🤖 AI Summary
Existing research leverages appliance manuals solely for question answering, overlooking their critical role in guiding multi-step, multi-page operational procedures. To address this gap, we propose a manual-driven operational planning paradigm and introduce CheckManual—the first benchmark for instruction manual understanding and autonomous appliance operation—featuring CAD-synthesized multimodal manuals, a PyBullet-based interactive simulation environment, and comprehensive, multi-dimensional evaluation metrics. We design a manual-action joint embedding scheme and a stepwise planning architecture, yielding the end-to-end model ManualPlan. Furthermore, we establish a large-language-model-assisted, human-validated pipeline for synthetic manual generation. Systematic evaluation on CheckManual demonstrates that ManualPlan significantly outperforms state-of-the-art multimodal foundation models and embodied agents, achieving the first quantitative breakthroughs in task completion rate, step accuracy, and manual adherence.
📝 Abstract
Correct use of electrical appliances has significantly improved human life quality.
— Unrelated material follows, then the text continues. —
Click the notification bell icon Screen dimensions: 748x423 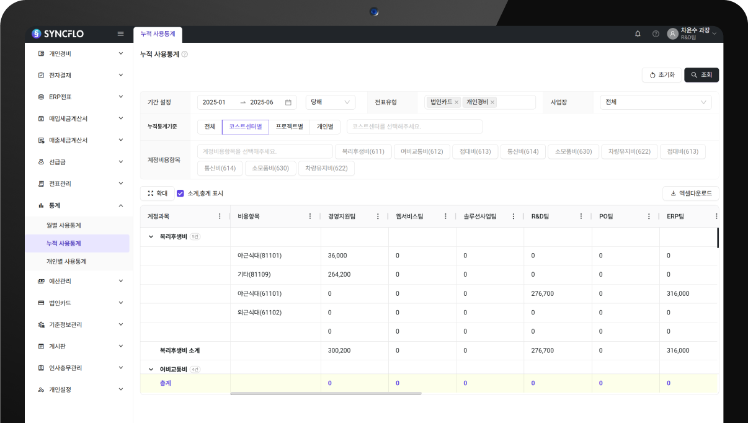[638, 33]
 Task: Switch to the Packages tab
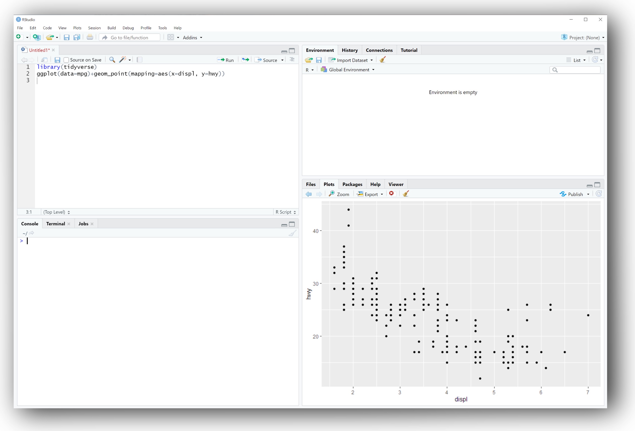[x=352, y=184]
Unlike simple tools that can be manipulated with common sense, different parts of electrical appliances have specific functions defined by manufacturers. If we want the robot to heat bread by microwave, we should enable them to review the microwave manual first. From the manual, it can learn about component functions, interaction methods, and representative task steps about appliances. However, previous manual-related works remain limited to question-answering tasks while existing manipulation researchers ignore the manual's important role and fail to comprehend multi-page manuals. In this paper, we propose the first manual-based appliance manipulation benchmark CheckManual. Specifically, we design a large model-assisted human-revised data generation pipeline to create manuals based on CAD appliance models. With these manuals, we establish novel manual-based manipulation challenges, metrics, and simulator environments for model performance evaluation. Furthermore, we propose the first manual-based manipulation planning model ManualPlan to set up a group of baselines for the CheckManual benchmark.